## Brano dell'esercizio

Perché ci vorranno mesi (o anni) per tornare a viaggiare come prima

07/07/2020
11:42
 

Ho rimesso piede in un hotel dopo 5 mesi: una sola notte, feriale, in un tre stelle nell’entroterra laziale. Ecco la mia esperienza. Mi avvicino alla reception, presidiata da impiegata protetta da mascherina e parete in plexiglas, e mi fermo a più di un metro di distanza. Ho la mascherina appesa all’orecchio (fa caldo, tra me e la receptionist ci sono distanza e barriere, magari posso farne a meno...), ma la ragazza mi guarda storto e la mascherina va indossata. Prenotazione, documenti, chiave della camera: parliamo entrambi come fossimo dentro uno scafandro, lei non capisce se ho detto “elle” o “emme”, io se la camera è la 66 o la 76. Sorrisi, ovviamente, dietro lo schermo non si vedono. Se ci sono.

## Elenco delle consegne
• A. Ricopia il brano sul ritorno in hotel, iniziando da "Perché ci vorranno" e terminando con "Se ci sono.".
• B. Nel brano sul ritorno in hotel, da che cosa è protetta l'impiegata alla reception?
• C. Prosegui il racconto del soggiorno in hotel dopo la sua ultima frase.

## Estratto dei dati
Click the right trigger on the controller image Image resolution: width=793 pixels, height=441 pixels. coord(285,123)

## Risposte numerate
• A.
Perché ci vorranno mesi (o anni) per tornare a viaggiare come prima

07/07/2020
11:42
 

Ho rimesso piede in un hotel dopo 5 mesi: una sola notte, feriale, in un tre stelle nell’entroterra laziale. Ecco la mia esperienza. Mi avvicino alla reception, presidiata da impiegata protetta da mascherina e parete in plexiglas, e mi fermo a più di un metro di distanza. Ho la mascherina appesa all’orecchio (fa caldo, tra me e la receptionist ci sono distanza e barriere, magari posso farne a meno...), ma la ragazza mi guarda storto e la mascherina va indossata. Prenotazione, documenti, chiave della camera: parliamo entrambi come fossimo dentro uno scafandro, lei non capisce se ho detto “elle” o “emme”, io se la camera è la 66 o la 76. Sorrisi, ovviamente, dietro lo schermo non si vedono. Se ci sono.

• B. Da una mascherina e da una parete in plexiglas.

• C.
La mattina dopo, la mia prima colazione post-pandemia. Ospiti rigorosamente in fila, tutti diligentemente con mascherina e a distanza, inganniamo l’attesa lavandoci le mani (sarà la quarta volta in mezz’ora) col disinfettante all’aroma “Pronto soccorso”. Siamo attesi da due cameriere al di là di un bancone trasparente, che contiene il nostro “no self-service breakfast”. Il bancone è proprio quello della gastronomia del supermercato: prima il salato, poi il dolce, affettati e brioche, yoghurt e succhi di frutta. Solo che devi ordinarli, proprio come al supermercato: “Prendo un succo, un po’ di prosciutto, ecco, magari una fetta di crostata e un cornetto alla crema, grazie”. Quando la cameriera ti serve il prosciutto, mi stupisco che non dica: “Che faccio, dotto’, lascio?”. E poi io sono goloso di dolci e avrei preso anche la torta al cioccolato, ma avevo già crostata e cornetto, mi pareva troppo... La mia colazione è disposta su un vassoio di plastica, collocata su piatti di plastica, accompagnata da posate di plastica; la ciofeca, ops, il caffè della macchinetta è in un bicchiere di plastica. Cerco un tavolo, sopra non c’è niente: né bicchieri, né tovaglioli, né zucchero, né latte. Mi guardo intorno, mi tolgo la mascherina, mi sento quasi in colpa... Mangio, guardo gli altri avventori, mi torna alla mente un pranzo che consumai a Berlino Est, prima della caduta del Muro. Atmosfera e colori erano simili.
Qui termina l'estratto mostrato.